Repository for the featurization of the NiCOlit reaction dataset and machine learning model training for yield prediction

Primary LanguageJupyter NotebookMIT LicenseMIT

Prediction of reaction yields on a chemical diversity calibrated dataset: the NiCOLit dataset

This is the code used to generate the results published in Machine Learning Yield Prediction from NiCOlit, a Small-Size Literature Data Set of Nickel Catalyzed C–O Couplings

A preprint version is available on ChemArxiv.

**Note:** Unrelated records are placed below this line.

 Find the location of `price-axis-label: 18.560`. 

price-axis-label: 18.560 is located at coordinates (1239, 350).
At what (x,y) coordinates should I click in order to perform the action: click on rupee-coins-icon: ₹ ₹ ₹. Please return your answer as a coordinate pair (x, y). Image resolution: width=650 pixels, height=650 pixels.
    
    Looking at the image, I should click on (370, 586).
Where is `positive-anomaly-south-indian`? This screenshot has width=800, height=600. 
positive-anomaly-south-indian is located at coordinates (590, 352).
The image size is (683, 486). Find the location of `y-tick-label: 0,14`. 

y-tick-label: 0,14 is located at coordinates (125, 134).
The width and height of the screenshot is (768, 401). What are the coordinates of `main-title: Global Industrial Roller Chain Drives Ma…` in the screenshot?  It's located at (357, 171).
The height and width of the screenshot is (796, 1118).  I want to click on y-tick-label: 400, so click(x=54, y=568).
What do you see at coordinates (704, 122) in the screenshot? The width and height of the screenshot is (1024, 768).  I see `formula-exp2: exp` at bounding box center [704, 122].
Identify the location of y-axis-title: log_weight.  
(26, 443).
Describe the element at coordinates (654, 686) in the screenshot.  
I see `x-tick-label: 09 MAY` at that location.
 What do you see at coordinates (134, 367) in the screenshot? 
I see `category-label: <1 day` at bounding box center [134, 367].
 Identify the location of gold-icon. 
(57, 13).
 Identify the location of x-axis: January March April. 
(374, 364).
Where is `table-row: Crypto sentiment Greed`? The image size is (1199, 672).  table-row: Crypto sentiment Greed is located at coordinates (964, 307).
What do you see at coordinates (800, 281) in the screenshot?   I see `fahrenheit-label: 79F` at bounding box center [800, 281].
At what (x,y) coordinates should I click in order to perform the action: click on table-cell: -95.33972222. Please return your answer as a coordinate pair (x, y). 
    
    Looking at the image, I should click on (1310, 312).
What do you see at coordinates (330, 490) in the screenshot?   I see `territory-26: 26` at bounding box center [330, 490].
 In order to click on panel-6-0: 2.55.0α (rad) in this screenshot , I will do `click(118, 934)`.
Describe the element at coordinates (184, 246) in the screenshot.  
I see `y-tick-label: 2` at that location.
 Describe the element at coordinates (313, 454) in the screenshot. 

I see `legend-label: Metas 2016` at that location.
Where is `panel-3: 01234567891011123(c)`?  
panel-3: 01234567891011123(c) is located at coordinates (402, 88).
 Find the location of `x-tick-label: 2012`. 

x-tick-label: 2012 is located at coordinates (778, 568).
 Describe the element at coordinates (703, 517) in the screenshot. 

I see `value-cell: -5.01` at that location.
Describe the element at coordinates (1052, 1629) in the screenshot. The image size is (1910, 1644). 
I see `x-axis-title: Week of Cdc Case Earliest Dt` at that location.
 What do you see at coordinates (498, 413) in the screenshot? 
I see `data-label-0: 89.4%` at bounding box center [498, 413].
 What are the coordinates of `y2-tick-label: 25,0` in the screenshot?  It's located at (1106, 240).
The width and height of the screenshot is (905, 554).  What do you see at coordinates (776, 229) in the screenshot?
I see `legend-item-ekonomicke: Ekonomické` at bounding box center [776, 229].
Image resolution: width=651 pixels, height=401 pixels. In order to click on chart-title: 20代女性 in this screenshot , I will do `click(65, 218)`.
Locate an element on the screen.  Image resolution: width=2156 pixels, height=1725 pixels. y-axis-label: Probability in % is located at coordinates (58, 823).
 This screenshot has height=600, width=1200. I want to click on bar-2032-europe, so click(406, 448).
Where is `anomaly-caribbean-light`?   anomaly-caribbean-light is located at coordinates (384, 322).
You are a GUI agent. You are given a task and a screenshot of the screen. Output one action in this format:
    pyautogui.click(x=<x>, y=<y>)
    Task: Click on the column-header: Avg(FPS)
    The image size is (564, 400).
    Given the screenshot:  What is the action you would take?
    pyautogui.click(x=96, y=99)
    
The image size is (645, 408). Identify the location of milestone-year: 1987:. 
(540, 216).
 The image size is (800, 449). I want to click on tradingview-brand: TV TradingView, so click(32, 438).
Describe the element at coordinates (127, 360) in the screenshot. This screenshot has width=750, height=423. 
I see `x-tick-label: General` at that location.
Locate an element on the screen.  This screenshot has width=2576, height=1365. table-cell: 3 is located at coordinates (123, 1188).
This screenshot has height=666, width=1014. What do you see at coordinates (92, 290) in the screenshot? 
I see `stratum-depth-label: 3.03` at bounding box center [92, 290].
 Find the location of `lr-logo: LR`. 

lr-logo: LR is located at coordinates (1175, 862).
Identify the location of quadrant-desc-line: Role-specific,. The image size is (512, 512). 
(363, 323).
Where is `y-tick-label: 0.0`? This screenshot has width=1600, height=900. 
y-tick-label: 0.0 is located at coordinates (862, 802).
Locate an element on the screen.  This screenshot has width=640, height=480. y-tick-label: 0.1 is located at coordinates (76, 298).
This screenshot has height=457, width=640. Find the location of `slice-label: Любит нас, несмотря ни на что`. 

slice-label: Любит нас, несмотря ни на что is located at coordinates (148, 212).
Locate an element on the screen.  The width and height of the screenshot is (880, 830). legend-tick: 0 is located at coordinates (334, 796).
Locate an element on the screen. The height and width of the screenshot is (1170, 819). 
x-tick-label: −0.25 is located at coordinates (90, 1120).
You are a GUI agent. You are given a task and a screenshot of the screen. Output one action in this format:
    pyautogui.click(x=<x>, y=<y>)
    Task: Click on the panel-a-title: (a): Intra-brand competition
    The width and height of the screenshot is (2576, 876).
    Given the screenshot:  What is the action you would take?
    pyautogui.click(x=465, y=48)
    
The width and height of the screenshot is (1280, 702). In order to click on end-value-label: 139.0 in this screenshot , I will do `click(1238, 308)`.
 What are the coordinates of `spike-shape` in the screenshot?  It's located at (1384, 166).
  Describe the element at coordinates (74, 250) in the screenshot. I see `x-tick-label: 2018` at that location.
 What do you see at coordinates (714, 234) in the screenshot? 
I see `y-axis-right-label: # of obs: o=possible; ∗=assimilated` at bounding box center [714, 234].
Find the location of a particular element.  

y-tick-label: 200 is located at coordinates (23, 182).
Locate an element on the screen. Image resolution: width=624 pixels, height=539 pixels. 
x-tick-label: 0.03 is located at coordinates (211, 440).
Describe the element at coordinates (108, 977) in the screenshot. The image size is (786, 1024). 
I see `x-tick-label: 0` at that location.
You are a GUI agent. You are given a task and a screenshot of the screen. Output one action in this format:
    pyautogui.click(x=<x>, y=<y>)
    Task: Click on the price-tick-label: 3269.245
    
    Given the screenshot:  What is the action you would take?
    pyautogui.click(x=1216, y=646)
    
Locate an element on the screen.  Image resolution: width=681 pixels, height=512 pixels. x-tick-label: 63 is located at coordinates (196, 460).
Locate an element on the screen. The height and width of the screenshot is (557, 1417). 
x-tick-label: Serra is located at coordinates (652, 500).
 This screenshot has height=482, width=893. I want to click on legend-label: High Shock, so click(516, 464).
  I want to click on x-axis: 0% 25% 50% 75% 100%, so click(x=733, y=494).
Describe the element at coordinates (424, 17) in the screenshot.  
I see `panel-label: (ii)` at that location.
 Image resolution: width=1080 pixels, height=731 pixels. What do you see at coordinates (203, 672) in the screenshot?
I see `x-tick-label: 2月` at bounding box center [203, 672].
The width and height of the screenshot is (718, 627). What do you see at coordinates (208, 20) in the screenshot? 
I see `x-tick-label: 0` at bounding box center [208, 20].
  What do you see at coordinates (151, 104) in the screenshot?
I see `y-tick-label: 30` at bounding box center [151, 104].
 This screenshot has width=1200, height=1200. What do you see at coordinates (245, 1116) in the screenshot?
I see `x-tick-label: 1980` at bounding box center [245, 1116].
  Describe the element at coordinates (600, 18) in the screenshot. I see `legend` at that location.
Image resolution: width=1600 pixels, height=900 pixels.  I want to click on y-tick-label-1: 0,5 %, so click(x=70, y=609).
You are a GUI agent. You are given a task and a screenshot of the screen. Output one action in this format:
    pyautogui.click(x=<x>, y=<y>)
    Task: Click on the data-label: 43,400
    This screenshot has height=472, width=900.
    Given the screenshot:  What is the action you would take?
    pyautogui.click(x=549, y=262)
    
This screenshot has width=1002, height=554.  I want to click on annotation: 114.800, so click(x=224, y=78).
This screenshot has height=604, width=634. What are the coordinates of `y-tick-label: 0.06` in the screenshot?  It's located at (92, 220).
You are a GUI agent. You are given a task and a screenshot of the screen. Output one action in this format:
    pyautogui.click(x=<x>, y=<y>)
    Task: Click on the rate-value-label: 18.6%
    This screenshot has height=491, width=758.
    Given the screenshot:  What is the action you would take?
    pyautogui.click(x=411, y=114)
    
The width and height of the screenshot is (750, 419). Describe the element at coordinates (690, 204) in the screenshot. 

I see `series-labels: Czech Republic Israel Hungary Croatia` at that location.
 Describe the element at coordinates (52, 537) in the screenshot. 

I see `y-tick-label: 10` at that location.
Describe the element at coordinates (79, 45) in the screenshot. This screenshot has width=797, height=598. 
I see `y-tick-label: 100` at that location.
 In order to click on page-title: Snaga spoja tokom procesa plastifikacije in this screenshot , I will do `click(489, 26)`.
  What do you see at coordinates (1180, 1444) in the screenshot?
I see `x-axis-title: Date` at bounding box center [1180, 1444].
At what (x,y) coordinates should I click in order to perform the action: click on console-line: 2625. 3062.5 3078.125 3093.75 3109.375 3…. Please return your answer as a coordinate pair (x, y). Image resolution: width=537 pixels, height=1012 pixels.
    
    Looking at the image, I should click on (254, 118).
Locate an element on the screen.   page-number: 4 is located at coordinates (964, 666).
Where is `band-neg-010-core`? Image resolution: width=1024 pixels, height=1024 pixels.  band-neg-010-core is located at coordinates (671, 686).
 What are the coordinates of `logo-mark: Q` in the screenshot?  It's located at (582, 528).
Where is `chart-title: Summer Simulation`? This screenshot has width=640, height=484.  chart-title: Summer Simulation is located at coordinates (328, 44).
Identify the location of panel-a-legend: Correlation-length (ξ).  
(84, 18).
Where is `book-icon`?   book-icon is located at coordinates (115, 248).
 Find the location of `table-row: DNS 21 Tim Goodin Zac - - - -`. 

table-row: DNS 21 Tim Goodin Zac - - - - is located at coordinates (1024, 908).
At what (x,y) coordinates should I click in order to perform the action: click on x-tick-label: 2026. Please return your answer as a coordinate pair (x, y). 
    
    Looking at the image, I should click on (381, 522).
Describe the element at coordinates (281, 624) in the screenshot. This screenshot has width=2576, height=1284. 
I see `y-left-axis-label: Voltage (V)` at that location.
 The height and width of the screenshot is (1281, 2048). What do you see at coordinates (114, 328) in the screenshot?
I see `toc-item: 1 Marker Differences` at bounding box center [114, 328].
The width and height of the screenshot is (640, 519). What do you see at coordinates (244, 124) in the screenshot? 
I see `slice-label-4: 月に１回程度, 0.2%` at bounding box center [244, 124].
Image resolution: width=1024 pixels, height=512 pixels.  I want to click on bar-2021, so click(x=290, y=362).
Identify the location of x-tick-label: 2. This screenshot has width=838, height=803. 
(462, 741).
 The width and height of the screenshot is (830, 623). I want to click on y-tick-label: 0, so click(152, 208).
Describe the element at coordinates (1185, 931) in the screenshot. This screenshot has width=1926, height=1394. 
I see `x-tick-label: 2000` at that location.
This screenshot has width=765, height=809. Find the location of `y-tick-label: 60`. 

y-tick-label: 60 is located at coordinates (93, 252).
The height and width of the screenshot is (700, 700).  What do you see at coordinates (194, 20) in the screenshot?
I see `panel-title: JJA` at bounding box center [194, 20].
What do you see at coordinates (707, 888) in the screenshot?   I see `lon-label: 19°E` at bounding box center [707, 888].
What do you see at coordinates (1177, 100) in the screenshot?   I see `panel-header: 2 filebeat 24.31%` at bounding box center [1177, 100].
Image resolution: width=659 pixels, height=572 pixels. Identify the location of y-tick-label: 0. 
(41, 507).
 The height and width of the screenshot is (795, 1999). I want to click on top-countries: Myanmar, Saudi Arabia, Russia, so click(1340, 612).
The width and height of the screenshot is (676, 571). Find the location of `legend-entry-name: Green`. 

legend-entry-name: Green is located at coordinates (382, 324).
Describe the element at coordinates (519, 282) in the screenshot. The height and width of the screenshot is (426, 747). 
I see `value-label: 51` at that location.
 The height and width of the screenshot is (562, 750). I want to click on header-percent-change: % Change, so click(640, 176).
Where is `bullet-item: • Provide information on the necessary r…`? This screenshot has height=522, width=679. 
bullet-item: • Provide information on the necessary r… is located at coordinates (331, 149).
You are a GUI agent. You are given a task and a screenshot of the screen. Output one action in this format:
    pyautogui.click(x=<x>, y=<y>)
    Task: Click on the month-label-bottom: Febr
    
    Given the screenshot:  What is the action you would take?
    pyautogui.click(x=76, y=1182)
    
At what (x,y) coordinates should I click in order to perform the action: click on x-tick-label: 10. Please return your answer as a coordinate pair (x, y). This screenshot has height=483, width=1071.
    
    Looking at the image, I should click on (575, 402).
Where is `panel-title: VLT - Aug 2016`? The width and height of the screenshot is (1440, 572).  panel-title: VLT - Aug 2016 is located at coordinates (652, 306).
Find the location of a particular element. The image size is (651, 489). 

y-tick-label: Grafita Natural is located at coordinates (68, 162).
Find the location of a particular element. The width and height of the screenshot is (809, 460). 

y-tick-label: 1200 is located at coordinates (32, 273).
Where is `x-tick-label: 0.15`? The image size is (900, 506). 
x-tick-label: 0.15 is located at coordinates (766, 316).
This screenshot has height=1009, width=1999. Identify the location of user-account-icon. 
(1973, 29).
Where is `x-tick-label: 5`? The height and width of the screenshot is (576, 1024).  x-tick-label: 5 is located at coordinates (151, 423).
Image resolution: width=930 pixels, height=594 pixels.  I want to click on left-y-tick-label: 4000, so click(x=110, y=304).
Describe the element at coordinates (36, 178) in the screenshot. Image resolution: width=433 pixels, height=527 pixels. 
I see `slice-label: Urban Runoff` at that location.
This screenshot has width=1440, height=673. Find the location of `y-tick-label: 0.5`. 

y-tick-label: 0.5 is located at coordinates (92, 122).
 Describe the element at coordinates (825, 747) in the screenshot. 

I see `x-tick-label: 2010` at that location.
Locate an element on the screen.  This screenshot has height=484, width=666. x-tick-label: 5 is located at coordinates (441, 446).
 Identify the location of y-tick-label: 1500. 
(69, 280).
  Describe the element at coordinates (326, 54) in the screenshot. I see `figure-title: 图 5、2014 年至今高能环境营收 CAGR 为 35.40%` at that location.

The NiCOlit dataset is accessible here.


Description :

A description of the different folders is given below :

  • aqc_utils : this folder contains usefull tools released by Auto-QChem.
  • data :
    • the NiCOlit dataset downloadable here.
    • HTE : HTE datasets published by D. T. Ahneman et al. and A. B. Santanilla et al. and used in a publication of P. Scwhaller.
    • utils : csv files of DFT molecular featurization needed for DFT-featurization.
    • rxnfp_featurization : csv files of Ahneman, Santanilla and NiCOlit datasets featurized with the RXNFP method.
  • descriptors :
    • preprocessing of the NiCOlit dataset.
    • DFT and RDKit featurisation.
  • images : All images displayed in the article.
  • notebooks_dft : All notebooks allowing to compute the DFT featurizations of molecules in the dataset
  • notebooks_ord : All notebooks necessary for producing the csv for ORD submission of NiCOlit
  • notebooks_dataset_analysis:
    • 01_visualization_chemical_analysis: Displays the relative occurences of coupling-partner/substrate/ligand pairs in NiCOlit (Figure 1 of the paper)
    • 02_visualization_diversity_and_scope_optimization_structure: Analysis of the dataset's chemical diversity and scope optimisation structure (Figure 2 and 3 of the paper)
    • 03_visualization_chemical_space_exploration: Displays the dataset with an analysis of DOI/coupling partners/substrate repartition within the dataset (Figure 4 of the paper)
    • 04_visualization_nickel_precursors: visualiszing catalysts precursors
  • notebooks_prediction_results: all notebooks necessary to run the different machine learning models
  • notebooks_prediction_visualisation: all notebooks necessary to analyze the predictions of machine learning models

Install requirements

Best use with following requirements :

pip install -r requirements.txt

Reproducing figures and experiments

In order to reproduce the figures and experimens from the paper, you can run in order the notebooks in the different notebooks sections (except the ones in the notebooks_dft, that were used to compute the DFT descriptors which are direclty accessible in the data folder). The only prerequisite is running the notebooks from notebooks_prediction_results before those from notebooks_prediction_visualization.